Farokh R Demehri, Meredith Barrett, Matthew W Ralls, Eiichi A Miyasaka, Yongjia Feng, Daniel H Teitelbaum, Farokh R Demehri, Meredith Barrett, Matthew W Ralls, Eiichi A Miyasaka, Yongjia Feng, Daniel H Teitelbaum

Abstract

Total parenteral nutrition (TPN), a commonly used treatment for patients who cannot receive enteral nutrition, is associated with significant septic complications due in part to a loss of epithelial barrier function (EBF). While the underlying mechanisms of TPN-related epithelial changes are poorly understood, a mouse model of TPN-dependence has helped identify several contributing factors. Enteral deprivation leads to a shift in intestinal microbiota to predominantly Gram-negative Proteobacteria. This is associated with an increase in expression of proinflammatory cytokines within the mucosa, including interferon-γ and tumor necrosis factor-α. A concomitant loss of epithelial growth factors leads to a decrease in epithelial cell proliferation and increased apoptosis. The resulting loss of epithelial tight junction proteins contributes to EBF dysfunction. These mechanisms identify potential strategies of protecting against TPN-related complications, such as modification of luminal bacteria, blockade of proinflammatory cytokines, or growth factor replacement.
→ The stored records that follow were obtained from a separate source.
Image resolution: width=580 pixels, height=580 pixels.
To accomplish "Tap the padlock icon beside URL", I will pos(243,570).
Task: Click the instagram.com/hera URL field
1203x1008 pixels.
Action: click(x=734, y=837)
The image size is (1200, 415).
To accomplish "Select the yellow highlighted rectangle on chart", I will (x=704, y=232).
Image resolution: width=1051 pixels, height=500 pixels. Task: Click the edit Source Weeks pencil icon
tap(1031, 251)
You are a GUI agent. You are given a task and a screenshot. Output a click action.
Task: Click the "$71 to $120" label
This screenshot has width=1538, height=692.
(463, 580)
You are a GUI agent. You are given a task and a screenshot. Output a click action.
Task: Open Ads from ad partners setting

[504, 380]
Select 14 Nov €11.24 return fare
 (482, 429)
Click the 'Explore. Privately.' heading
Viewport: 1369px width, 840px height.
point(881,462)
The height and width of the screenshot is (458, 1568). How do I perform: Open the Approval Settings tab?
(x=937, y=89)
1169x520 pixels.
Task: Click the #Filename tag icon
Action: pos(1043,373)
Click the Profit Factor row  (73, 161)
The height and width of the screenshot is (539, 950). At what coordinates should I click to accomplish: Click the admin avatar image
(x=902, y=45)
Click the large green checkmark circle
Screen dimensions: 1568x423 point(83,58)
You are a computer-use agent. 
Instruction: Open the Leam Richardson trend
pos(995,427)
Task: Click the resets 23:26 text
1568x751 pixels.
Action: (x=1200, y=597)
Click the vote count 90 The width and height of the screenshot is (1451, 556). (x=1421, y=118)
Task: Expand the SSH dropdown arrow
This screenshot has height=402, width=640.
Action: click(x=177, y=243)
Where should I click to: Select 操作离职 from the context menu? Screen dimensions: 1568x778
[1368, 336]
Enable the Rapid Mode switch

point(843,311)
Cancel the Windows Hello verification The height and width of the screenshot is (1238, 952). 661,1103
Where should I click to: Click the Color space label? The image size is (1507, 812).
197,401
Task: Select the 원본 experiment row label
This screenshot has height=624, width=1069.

Keywords: epithelial barrier function; epithelial call proliferation; epithelial cell apoptosis; microbiome; parenteral nutrition; small intestine.

Figures

Figure 1
Figure 1
Loss of epithelial barrier function with TPN leads to bacterial translocation and sepsis. Lymph node (LN) and spleen isolates from TPN-dependent mice were incubated on Columbia-CNA agar (A) to isolate Gram-positive bacteria. Similarly, culture on MacConkey agar demonstrates Gram-negative bacteria from TPN-dependent LN isolates (B). Rates of bacteremia are significantly greater in TPN-dependent vs. fed mice (C) (Sun et al., 2006).
Figure 2
Figure 2
Epithelial and whole-bowel changes with TPN. Unfed bowel demonstrates decreased epithelial cell proliferation (green = PCNA, proliferating cells; red = DAPI, all nucleated cells) compared to fed intestine (A). Representative images of harvested mouse intestine demonstrate decreased length with TPN-dependence (B).
Figure 3
Figure 3
Phylum-level changes in intestinal microbiota with TPN. Enteric bacteria from TPN-dependent mice (A) demonstrate a relative increase in Proteobacteria and Bacteroidetes vs. fed mice (B), where Firmicutes dominates. MyD88−/− mice, with defective TLR signaling, demonstrate an additional expansion of Verrucomicrobia with TPN-dependence (C) vs. fed controls (D). Akkermansia species predominate among the Verrucomicrobia. Adapted from Miyasaka et al. (2013).
Figure 4
Figure 4
Summary of TPN-induced epithelial signaling changes. Lack of enteral nutrition leads to a change in luminal microbiota where Gram-negative Proteobacteria dominate. Lipopolysaccharide (LPS) derived from these bacteria signal lamina propria (LP) cells via Toll-like receptors (TLR), leading to increased NF-κ B transcription. This creates a pro-inflammatory state with increased TNF-α and IFN-γ, loss of Treg cells, and decreased intraepithelial lymphocyte (IEL)-derived IL-10 and EGF. These changes lead to break down of tight junctions, loss of epithelial barrier function, bacterial translocation, and sepsis.